WHAT IS BEING ASKED :: What follows is a set of records; copy all of it exactly.

------ THE INPUT

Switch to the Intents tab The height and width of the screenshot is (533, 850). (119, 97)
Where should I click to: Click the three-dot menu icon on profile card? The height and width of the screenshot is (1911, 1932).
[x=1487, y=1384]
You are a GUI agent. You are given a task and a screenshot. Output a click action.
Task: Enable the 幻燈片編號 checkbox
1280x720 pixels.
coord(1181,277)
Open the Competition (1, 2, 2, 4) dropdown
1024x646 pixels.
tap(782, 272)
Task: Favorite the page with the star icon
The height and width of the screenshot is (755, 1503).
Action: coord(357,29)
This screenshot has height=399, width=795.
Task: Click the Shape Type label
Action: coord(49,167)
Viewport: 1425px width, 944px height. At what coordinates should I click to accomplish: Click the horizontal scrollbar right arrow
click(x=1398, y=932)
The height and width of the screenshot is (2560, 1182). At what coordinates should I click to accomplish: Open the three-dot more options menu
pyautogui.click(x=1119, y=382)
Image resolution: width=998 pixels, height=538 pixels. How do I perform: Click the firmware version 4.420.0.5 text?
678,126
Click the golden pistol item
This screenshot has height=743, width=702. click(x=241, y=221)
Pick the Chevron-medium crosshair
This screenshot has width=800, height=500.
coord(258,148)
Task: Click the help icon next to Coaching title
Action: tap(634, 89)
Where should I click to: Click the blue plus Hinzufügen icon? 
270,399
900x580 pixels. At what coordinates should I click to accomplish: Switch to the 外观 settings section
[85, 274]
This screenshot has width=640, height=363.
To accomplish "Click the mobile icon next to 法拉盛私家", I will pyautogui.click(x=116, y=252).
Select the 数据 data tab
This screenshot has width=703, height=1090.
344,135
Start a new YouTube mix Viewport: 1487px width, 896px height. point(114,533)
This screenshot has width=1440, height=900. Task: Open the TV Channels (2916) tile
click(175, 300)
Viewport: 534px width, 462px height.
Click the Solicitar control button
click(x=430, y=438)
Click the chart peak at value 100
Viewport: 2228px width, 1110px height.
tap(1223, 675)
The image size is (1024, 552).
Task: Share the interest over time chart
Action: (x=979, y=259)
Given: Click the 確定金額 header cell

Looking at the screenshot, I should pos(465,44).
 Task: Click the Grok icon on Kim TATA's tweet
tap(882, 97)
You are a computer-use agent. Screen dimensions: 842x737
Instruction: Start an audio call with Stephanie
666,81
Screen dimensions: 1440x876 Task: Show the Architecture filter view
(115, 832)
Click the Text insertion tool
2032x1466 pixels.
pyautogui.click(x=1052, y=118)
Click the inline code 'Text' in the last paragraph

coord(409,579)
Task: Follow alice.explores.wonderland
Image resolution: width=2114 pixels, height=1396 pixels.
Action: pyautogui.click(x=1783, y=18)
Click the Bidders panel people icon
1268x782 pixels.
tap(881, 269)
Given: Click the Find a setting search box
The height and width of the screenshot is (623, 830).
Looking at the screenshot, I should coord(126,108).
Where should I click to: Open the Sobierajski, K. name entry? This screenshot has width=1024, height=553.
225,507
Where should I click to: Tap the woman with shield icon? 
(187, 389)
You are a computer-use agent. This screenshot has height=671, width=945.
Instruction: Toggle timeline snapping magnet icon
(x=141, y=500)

------------

RESULT BELOW ::
Switch to the Intents tab The height and width of the screenshot is (533, 850). (119, 97)
Where should I click to: Click the three-dot menu icon on profile card? The height and width of the screenshot is (1911, 1932).
[x=1487, y=1384]
You are a GUI agent. You are given a task and a screenshot. Output a click action.
Task: Enable the 幻燈片編號 checkbox
1280x720 pixels.
coord(1181,277)
Open the Competition (1, 2, 2, 4) dropdown
1024x646 pixels.
tap(782, 272)
Task: Favorite the page with the star icon
The height and width of the screenshot is (755, 1503).
Action: coord(357,29)
This screenshot has height=399, width=795.
Task: Click the Shape Type label
Action: coord(49,167)
Viewport: 1425px width, 944px height. At what coordinates should I click to accomplish: Click the horizontal scrollbar right arrow
click(x=1398, y=932)
The height and width of the screenshot is (2560, 1182). At what coordinates should I click to accomplish: Open the three-dot more options menu
pyautogui.click(x=1119, y=382)
Image resolution: width=998 pixels, height=538 pixels. How do I perform: Click the firmware version 4.420.0.5 text?
678,126
Click the golden pistol item
This screenshot has height=743, width=702. click(x=241, y=221)
Pick the Chevron-medium crosshair
This screenshot has width=800, height=500.
coord(258,148)
Task: Click the help icon next to Coaching title
Action: tap(634, 89)
Where should I click to: Click the blue plus Hinzufügen icon? 
270,399
900x580 pixels. At what coordinates should I click to accomplish: Switch to the 外观 settings section
[85, 274]
This screenshot has width=640, height=363.
To accomplish "Click the mobile icon next to 法拉盛私家", I will pyautogui.click(x=116, y=252).
Select the 数据 data tab
This screenshot has width=703, height=1090.
344,135
Start a new YouTube mix Viewport: 1487px width, 896px height. point(114,533)
This screenshot has width=1440, height=900. Task: Open the TV Channels (2916) tile
click(175, 300)
Viewport: 534px width, 462px height.
Click the Solicitar control button
click(x=430, y=438)
Click the chart peak at value 100
Viewport: 2228px width, 1110px height.
tap(1223, 675)
The image size is (1024, 552).
Task: Share the interest over time chart
Action: (x=979, y=259)
Given: Click the 確定金額 header cell

Looking at the screenshot, I should pos(465,44).
 Task: Click the Grok icon on Kim TATA's tweet
tap(882, 97)
You are a computer-use agent. Screen dimensions: 842x737
Instruction: Start an audio call with Stephanie
666,81
Screen dimensions: 1440x876 Task: Show the Architecture filter view
(115, 832)
Click the Text insertion tool
2032x1466 pixels.
pyautogui.click(x=1052, y=118)
Click the inline code 'Text' in the last paragraph

coord(409,579)
Task: Follow alice.explores.wonderland
Image resolution: width=2114 pixels, height=1396 pixels.
Action: pyautogui.click(x=1783, y=18)
Click the Bidders panel people icon
1268x782 pixels.
tap(881, 269)
Given: Click the Find a setting search box
The height and width of the screenshot is (623, 830).
Looking at the screenshot, I should coord(126,108).
Where should I click to: Open the Sobierajski, K. name entry? This screenshot has width=1024, height=553.
225,507
Where should I click to: Tap the woman with shield icon? 
(187, 389)
You are a computer-use agent. This screenshot has height=671, width=945.
Instruction: Toggle timeline snapping magnet icon
(x=141, y=500)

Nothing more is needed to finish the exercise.